### [Entries shown]

━━━━━━━━━━━━━━━━━━━━

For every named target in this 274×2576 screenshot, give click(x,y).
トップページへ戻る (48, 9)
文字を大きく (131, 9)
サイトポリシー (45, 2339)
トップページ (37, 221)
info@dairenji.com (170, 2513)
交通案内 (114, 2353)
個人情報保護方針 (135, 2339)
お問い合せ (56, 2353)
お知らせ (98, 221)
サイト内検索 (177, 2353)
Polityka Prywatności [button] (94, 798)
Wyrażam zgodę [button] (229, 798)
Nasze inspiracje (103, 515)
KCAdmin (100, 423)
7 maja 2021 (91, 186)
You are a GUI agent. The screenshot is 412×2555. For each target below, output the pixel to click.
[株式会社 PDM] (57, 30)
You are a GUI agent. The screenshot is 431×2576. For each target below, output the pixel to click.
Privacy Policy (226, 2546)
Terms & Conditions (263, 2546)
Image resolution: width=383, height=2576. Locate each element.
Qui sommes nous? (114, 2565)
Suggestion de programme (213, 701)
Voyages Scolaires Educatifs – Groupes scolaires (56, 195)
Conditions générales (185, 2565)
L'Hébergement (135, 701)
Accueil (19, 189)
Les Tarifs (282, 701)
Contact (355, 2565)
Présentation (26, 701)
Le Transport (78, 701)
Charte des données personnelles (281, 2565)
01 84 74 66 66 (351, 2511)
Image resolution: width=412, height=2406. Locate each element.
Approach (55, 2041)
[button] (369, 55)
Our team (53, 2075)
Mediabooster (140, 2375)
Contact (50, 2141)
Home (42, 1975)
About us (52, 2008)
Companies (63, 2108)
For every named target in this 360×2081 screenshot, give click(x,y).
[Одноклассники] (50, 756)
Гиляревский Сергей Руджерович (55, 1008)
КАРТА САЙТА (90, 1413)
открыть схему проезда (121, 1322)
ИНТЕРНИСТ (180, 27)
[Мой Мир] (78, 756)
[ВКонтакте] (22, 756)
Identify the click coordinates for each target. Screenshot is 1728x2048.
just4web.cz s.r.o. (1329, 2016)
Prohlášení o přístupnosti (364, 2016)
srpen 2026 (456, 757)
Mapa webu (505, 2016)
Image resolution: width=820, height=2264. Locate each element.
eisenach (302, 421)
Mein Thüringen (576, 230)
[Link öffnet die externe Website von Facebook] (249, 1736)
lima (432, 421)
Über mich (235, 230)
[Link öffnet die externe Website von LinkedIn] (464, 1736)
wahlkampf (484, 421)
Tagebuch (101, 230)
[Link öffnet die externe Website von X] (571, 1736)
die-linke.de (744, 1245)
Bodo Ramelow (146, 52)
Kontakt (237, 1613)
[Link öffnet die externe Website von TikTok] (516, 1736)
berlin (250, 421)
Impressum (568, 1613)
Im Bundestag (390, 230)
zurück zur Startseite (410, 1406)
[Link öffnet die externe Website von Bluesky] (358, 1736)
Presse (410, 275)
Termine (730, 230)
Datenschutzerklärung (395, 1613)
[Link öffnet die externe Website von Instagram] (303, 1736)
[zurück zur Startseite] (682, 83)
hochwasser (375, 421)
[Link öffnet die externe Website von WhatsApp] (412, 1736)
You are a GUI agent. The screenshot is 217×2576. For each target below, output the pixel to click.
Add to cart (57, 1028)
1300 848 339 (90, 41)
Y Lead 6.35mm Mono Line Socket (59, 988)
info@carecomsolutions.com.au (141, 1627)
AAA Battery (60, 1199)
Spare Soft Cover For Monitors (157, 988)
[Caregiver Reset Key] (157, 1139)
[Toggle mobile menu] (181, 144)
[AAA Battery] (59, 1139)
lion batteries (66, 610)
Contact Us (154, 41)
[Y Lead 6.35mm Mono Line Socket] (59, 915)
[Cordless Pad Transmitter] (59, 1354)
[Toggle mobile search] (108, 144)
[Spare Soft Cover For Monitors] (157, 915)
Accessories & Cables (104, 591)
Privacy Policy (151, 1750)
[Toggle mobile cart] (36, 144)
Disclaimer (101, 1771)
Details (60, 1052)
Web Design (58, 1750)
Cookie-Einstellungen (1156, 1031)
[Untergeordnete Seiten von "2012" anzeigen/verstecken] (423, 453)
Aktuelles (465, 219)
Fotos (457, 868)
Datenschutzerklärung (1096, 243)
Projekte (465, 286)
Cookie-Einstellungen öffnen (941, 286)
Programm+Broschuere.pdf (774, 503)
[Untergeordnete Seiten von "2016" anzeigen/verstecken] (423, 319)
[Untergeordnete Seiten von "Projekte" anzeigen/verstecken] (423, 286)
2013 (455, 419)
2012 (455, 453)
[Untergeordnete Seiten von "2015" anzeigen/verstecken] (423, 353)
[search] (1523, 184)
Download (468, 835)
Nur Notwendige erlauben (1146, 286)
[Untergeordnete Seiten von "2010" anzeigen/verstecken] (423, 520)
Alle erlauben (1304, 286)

━━━━━━━━━━━━━━━━━━━━

### [What you need to do]
Select and copy every line from the records that includes the word "Einstellungen".

### [Exercise response]
Cookie-Einstellungen (1156, 1031)
Cookie-Einstellungen öffnen (941, 286)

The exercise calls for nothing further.